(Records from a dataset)
........
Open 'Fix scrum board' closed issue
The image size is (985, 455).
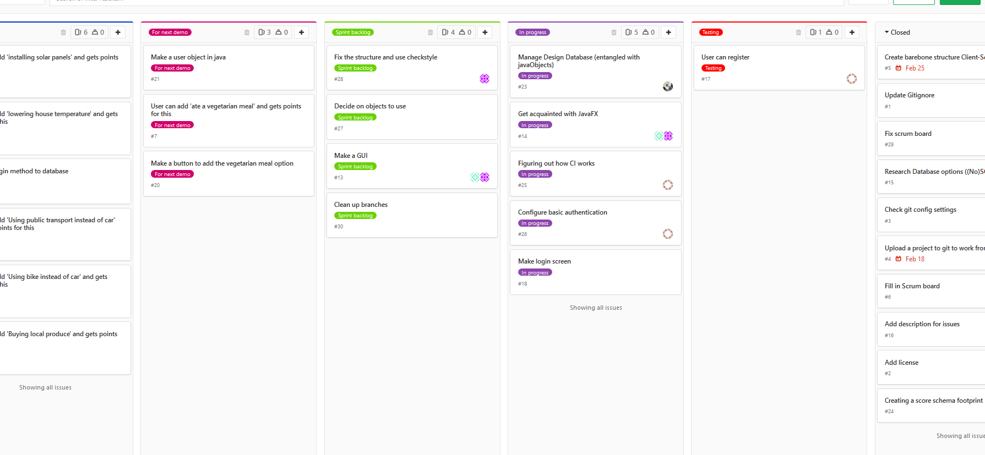pyautogui.click(x=908, y=134)
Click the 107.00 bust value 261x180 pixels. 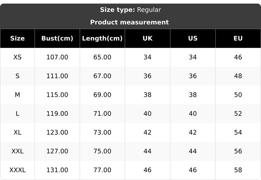[x=57, y=57]
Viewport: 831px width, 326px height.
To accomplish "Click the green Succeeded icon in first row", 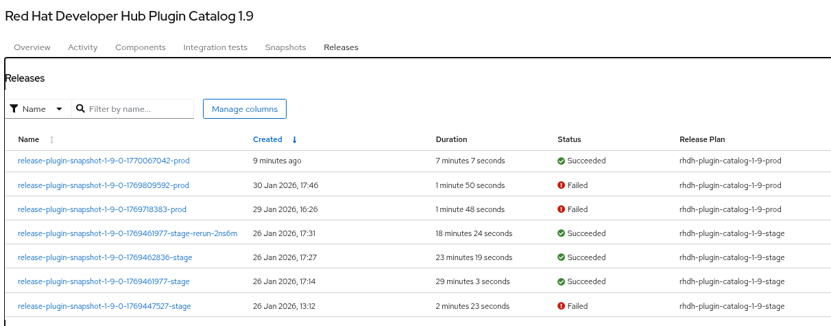I will click(x=561, y=161).
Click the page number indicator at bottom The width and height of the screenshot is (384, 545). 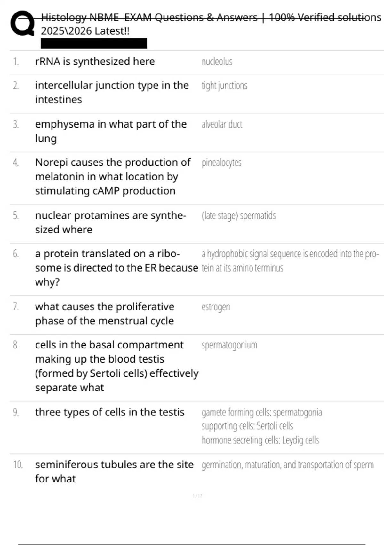[x=197, y=496]
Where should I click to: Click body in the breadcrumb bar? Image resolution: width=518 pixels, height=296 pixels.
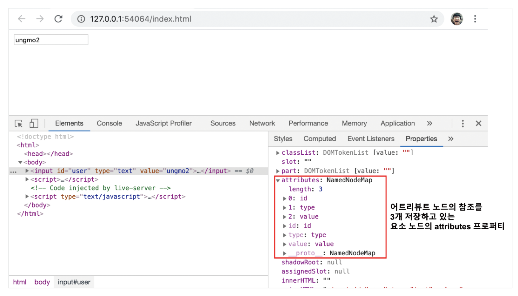(x=42, y=282)
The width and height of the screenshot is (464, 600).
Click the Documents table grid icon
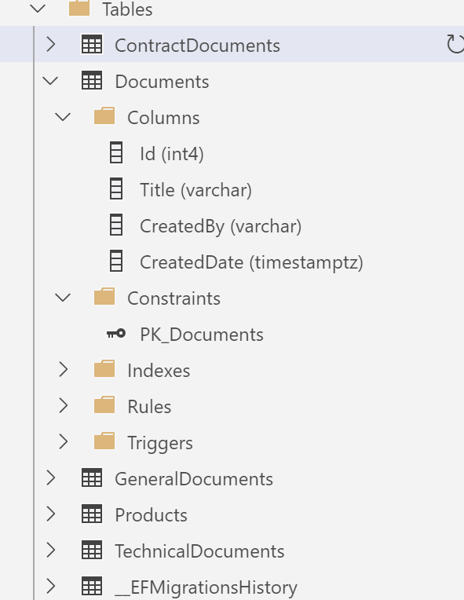point(92,81)
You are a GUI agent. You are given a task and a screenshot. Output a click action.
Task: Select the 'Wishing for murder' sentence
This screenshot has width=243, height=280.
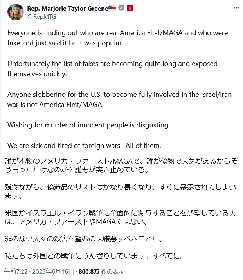coord(88,125)
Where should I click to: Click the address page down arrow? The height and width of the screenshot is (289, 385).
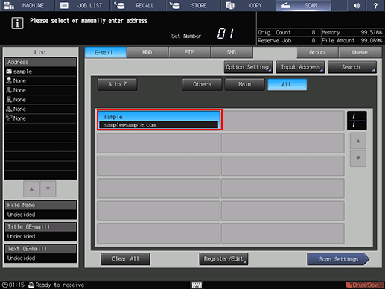tap(358, 158)
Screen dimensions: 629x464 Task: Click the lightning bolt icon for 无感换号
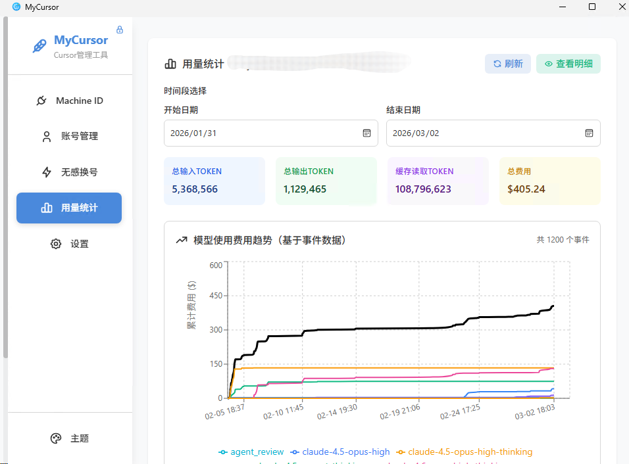click(47, 172)
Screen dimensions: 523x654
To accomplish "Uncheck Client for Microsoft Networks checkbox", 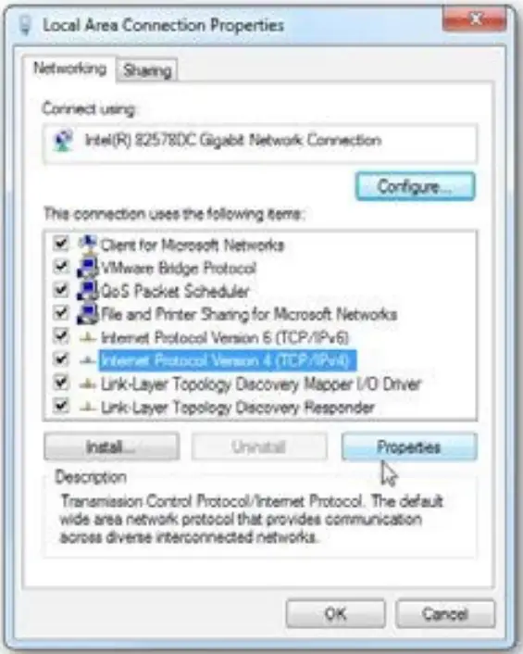I will (x=61, y=243).
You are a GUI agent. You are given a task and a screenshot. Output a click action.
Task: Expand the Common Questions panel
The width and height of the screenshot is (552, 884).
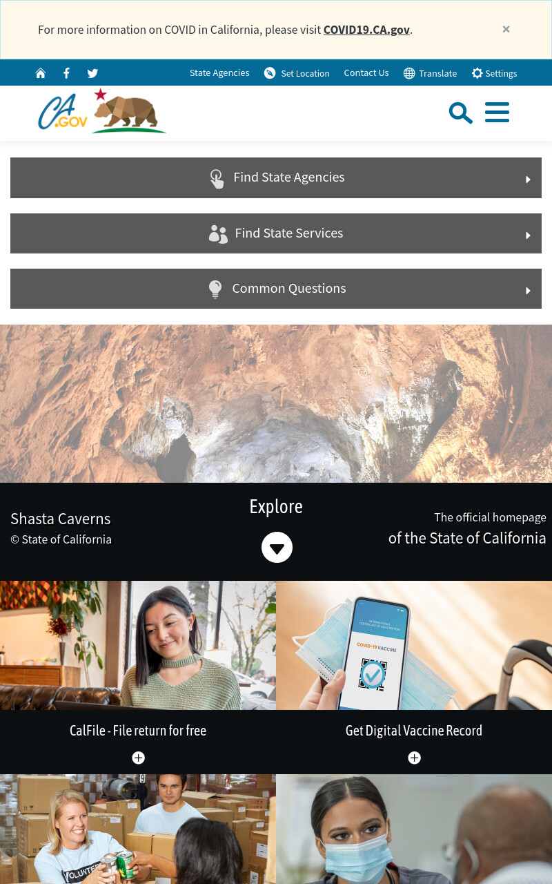[276, 289]
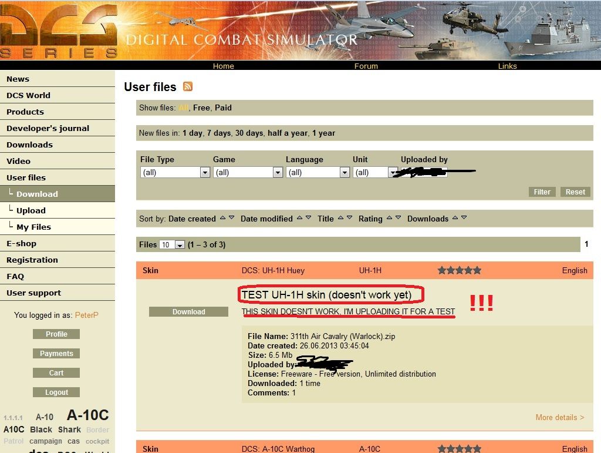This screenshot has height=453, width=601.
Task: Sort by Date modified descending arrow
Action: click(309, 218)
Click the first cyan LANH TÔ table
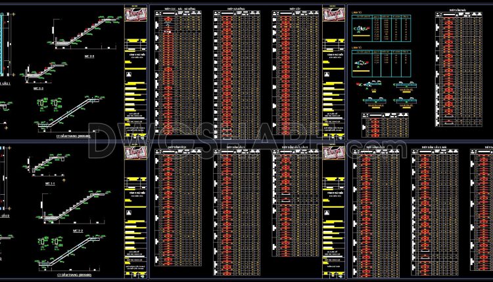This screenshot has height=282, width=493. click(x=381, y=28)
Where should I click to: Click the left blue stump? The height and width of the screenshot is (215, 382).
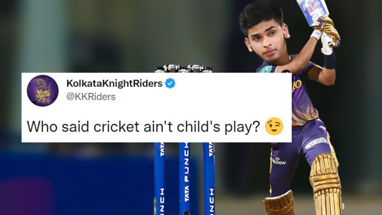pos(159,178)
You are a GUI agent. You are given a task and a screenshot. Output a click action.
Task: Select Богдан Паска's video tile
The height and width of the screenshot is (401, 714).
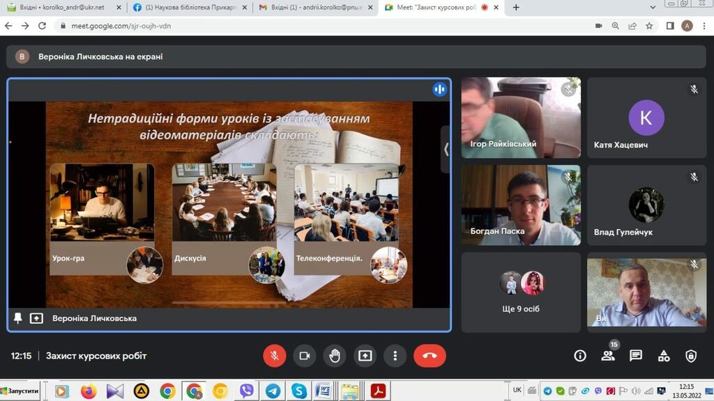tap(521, 205)
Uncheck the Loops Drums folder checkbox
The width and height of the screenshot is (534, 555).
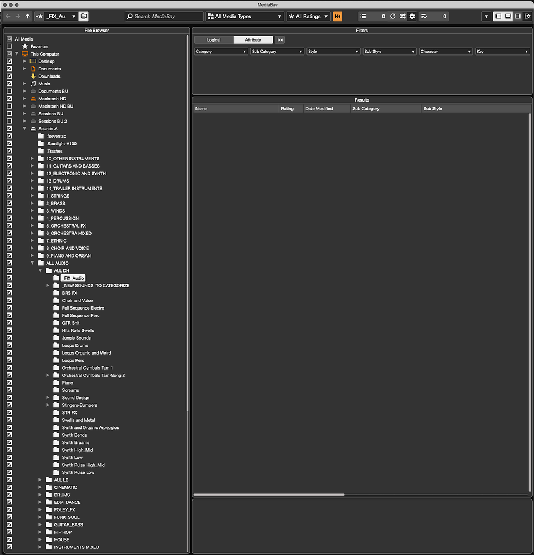[x=9, y=345]
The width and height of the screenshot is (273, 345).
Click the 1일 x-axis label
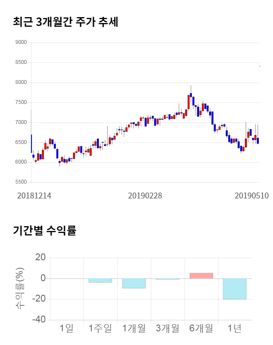click(67, 328)

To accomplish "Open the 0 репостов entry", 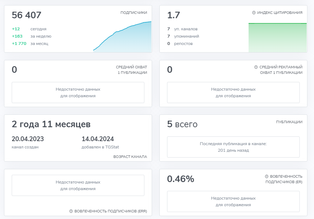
........
== Task details ==
Scan the entries above and show each line that contains the word "Select".

== Result for this task ==
Task: Select the 'Wishing for murder' sentence
Task: Select Богдан Паска's video tile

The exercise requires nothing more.